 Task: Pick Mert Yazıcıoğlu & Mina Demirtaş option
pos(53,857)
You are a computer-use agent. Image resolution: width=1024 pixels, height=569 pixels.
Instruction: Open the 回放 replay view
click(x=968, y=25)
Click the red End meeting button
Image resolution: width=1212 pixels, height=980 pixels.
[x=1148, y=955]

========================================================================

**Exercise objective**
Start at the first line of the material and write everything out exactly.

**Finished task**
 Task: Pick Mert Yazıcıoğlu & Mina Demirtaş option
pos(53,857)
You are a computer-use agent. Image resolution: width=1024 pixels, height=569 pixels.
Instruction: Open the 回放 replay view
click(x=968, y=25)
Click the red End meeting button
Image resolution: width=1212 pixels, height=980 pixels.
[x=1148, y=955]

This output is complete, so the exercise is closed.